6)      Tingkat komitmen aparat terhadap tujuan kebijakan.  Kasus korupsi yang terjadi di negara-negara dunia ketiga, khususnya Indonesia salah satu sebabnya adalah rendahnya tingkat komitmen aparat untuk melaksanakan tugas dan pekerjaan atau program-program

7)      Seberapa luas akses kelompok-kelompok luar untuk berpartisipasi dalam implementasi kebijakan. Suatu program yang memberikan peluang luas bagi masyarakat untuk terlibat, relatif mendapat dukungan daripada program yang tidak melibatkan masyarakat.  Masyarakat akan merasa terasing atau teralienasi apabila hanya menjadi penonton terhadap program yang ada di wilayahnya.

Lingkungan kebijakan:

1)      Kondisi sosial ekonomi masyarakat dan tingkat kemajuan teknologi. Masyarakat yang sudah terbuka dan terdidik relatif lebih mudah menerima program pembaruan dibanding dengan masyarakat yang masih tertutup dan tradisional. Demikian juga, kemajuan teknologi akan membantu dalam proses keberhasilan implementasi program, karena program-program tersebut dapat disosialisasikan dan diimplementasikan dengan bantuan teknologi modern.

2)      Dukungan publik terhadap suatu kebijakan. Kebijakan yang memberikan insentif biasanya mudah mendapatkan dukungan publik. Sebaliknya, kebijakan yang bersifat dis-insentif seperti kenaikan harga Bahan Bakar Minyak (BBM) atau kenaikan pajak akan kurang mendapat dukungan publik.

3)      Sikap kelompok pemilih (constituency groups). Kelompok pemilih yang ada dalam masyarakat dapat mempengaruhi implementasi kebijakan melalui berbagai cara antara lain; (1) kelompok pemilih dapat melakukan intervensi terhadap keputusan yang dibuat badan-badan pelaksana melalui berbagai komentar dengan maksud mengubah keputusan; (2) kelompok pemilih dapat memiliki kemampuan untuk mempengaruhi badan-badan pelaksana secara tidak langsung melalui kritik yang dipublikasikan terhadap kinerja badan-badan pelaksana, dan membuat pernyataan yang ditujukan kepada badan legislatif.

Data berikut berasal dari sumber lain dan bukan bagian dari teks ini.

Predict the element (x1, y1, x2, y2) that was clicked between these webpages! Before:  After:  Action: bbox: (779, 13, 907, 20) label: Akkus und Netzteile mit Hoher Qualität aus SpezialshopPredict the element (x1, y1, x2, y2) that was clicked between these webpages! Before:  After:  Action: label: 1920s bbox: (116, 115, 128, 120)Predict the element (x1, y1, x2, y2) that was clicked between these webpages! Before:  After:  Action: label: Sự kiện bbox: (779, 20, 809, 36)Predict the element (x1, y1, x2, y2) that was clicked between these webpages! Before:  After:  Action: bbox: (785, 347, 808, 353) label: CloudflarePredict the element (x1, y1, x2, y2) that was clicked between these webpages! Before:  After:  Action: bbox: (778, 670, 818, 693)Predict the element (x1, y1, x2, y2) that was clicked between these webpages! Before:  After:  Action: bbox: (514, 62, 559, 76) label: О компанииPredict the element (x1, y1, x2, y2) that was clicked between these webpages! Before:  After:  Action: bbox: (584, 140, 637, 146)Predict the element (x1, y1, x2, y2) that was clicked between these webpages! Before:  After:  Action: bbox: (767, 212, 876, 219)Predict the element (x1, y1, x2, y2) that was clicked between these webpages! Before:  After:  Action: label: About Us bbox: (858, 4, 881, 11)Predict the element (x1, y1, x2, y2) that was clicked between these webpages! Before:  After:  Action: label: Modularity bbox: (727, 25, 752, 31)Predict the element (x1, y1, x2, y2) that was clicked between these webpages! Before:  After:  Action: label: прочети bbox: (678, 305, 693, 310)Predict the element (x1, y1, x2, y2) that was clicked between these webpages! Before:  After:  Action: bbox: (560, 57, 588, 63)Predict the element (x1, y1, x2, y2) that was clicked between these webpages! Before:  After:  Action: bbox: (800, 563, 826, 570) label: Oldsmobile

4)      Tingkat komitmen dan ketrampilan dari aparat dan implementor. Pada akhirnya, komitmen aparat pelaksana untuk merealisasikan tujuan yang telah tertuang dalam kebijakan adalah variabel yang paling krusial.  Aparat badan pelaksana harus memiliki ketrampilan dalam membuat prioritas tujuan dan selanjutnya merealisasikan prioritas tujuan tersebut.

Sumber:

  • Nawawi, Ismail. 2009. Public Policy (Analisis, Strategi Advokasi Teori dan Praktek). Penerbit PMN. Surabaya.
  • Subarsono, AG. 2010. Analisis Kebijakan Publik (Konsep, Teori dan Aplikasi). Cetakan V Desember 2010. Penerbit Pustaka Pelajar. Yogyakarta 55167.